- 本文 -
そもそもこの名前の「闘鶏」は実際にこの神社の境内で行われた闘鶏に由来するものである。源平合戦の頃、この宮の宮司は源氏方、平氏方、どちらに味方するか判断が付きかねていた。そこでこの境内で赤い鶏と白い鶏を戦わせ、その結果を見て判断することにした。戦いの結果、白い鶏が勝ち、ここを本拠地とする熊野勢は白の源氏に味方することにした。その結果、熊野水軍を主力とする源氏方は連勝に継ぐ連勝で平家を追い詰め、遂には壇ノ浦にて海の藻屑に葬り去った。その時の一人に武蔵坊弁慶がいたが、後年義経が兄頼朝から追われる身になった後々まで行動を共にし、彼も又奥州平泉にて兵火に斃れた。

 

自分はここへ来るまで、弁慶は熊野本宮を生誕の地とし、そこでの僧兵としての活躍を想定していたが、実はそうではなく、弁慶はこの地、田辺で生まれ、成長したのだ。この社のどこかに弁慶誕生の産湯釜がある筈だが、境内には尋ねる人もなく、写真も撮らずに帰ることになった。この宮は以前は田辺宮とも呼ばれ、熊野本宮、那智大社等と強い結びつきがあり、近年の世界遺産登録に際しても一括して登録されたものだが、その故事以来ここは「闘鶏神社」と呼ばれるようになった。

- 作業内容 -
a) 闘鶏神社についての本文から、「自分はここへ来るまで、弁慶は」から「社」と呼ばれるようになった。」までを一字一句そのまま書き写してください。
b) 闘鶏神社についての本文によれば、境内で行われた闘鶏の結果、熊野勢は源氏と平氏のどちらに味方することにしましたか。

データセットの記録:
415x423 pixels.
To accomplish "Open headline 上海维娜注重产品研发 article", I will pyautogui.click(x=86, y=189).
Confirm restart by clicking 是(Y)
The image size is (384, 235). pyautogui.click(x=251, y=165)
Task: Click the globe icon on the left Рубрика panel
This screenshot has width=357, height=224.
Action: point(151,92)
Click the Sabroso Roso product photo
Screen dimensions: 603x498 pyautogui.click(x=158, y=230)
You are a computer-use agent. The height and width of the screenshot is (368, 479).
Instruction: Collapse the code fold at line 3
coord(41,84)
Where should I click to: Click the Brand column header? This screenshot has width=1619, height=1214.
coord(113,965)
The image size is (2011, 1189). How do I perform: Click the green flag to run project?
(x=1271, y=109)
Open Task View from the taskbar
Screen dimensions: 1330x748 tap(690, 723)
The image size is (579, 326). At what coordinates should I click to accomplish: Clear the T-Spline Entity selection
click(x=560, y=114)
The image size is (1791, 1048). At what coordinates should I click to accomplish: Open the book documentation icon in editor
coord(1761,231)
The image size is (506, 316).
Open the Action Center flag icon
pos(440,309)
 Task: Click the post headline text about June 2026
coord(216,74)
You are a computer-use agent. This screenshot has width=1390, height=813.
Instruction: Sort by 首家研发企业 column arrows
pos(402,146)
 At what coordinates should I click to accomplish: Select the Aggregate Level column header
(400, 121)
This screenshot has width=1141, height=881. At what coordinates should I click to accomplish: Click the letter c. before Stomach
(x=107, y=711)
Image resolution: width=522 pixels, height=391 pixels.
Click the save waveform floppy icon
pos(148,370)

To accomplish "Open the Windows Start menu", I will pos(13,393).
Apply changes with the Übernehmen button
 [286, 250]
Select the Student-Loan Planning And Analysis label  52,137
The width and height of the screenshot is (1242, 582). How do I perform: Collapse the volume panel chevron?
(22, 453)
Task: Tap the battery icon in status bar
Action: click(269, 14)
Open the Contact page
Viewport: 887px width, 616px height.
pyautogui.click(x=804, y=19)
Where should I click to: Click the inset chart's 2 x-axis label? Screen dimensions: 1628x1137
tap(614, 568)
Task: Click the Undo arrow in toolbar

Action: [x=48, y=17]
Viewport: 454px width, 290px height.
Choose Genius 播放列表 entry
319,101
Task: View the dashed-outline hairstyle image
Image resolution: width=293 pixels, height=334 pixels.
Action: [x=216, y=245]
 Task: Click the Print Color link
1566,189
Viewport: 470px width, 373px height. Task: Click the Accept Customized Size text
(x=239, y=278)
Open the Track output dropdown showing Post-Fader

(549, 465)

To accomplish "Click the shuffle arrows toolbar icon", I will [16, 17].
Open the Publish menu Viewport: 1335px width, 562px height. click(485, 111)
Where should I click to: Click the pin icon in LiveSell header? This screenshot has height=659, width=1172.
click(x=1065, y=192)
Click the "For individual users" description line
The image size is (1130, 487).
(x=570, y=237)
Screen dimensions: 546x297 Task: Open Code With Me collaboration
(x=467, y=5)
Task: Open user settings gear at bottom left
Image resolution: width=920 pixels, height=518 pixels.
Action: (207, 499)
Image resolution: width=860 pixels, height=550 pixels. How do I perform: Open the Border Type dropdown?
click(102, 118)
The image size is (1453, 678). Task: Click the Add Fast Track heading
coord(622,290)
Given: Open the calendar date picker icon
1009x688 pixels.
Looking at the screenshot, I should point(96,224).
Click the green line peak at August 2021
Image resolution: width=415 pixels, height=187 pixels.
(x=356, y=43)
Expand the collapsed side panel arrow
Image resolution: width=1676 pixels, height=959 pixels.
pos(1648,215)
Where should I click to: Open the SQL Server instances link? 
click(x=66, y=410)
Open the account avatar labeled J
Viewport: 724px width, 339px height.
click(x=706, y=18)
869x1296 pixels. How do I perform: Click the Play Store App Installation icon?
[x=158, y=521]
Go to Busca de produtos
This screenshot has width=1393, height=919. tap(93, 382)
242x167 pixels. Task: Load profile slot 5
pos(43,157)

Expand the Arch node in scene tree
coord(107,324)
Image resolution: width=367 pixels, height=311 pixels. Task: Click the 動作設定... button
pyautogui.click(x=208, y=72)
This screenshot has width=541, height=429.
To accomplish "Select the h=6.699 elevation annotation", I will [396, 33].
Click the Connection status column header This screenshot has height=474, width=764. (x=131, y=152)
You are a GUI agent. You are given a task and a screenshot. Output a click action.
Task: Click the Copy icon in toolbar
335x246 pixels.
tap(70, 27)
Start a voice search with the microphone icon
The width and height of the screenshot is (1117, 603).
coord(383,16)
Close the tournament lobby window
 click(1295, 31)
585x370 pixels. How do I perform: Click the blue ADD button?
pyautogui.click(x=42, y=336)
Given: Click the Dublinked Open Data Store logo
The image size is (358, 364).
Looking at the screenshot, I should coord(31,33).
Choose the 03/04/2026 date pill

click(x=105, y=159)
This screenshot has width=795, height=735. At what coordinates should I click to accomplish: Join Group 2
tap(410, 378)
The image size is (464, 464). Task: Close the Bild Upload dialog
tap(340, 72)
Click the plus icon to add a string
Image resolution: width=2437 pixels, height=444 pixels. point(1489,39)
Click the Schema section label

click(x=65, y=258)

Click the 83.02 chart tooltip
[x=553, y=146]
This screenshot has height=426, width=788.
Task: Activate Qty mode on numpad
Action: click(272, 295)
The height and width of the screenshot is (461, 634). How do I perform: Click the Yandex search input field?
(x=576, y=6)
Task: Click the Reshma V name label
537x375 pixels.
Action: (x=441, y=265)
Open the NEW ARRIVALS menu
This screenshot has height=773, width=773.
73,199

- 回答一覧 -
a)
自分はここへ来るまで、弁慶は熊野本宮を生誕の地とし、そこでの僧兵としての活躍を想定していたが、実はそうではなく、弁慶はこの地、田辺で生まれ、成長したのだ。この社のどこかに弁慶誕生の産湯釜がある筈だが、境内には尋ねる人もなく、写真も撮らずに帰ることになった。この宮は以前は田辺宮とも呼ばれ、熊野本宮、那智大社等と強い結びつきがあり、近年の世界遺産登録に際しても一括して登録されたものだが、その故事以来ここは「闘鶏神社」と呼ばれるようになった。

b) 白い鶏が勝ったため、源氏に味方することにしました。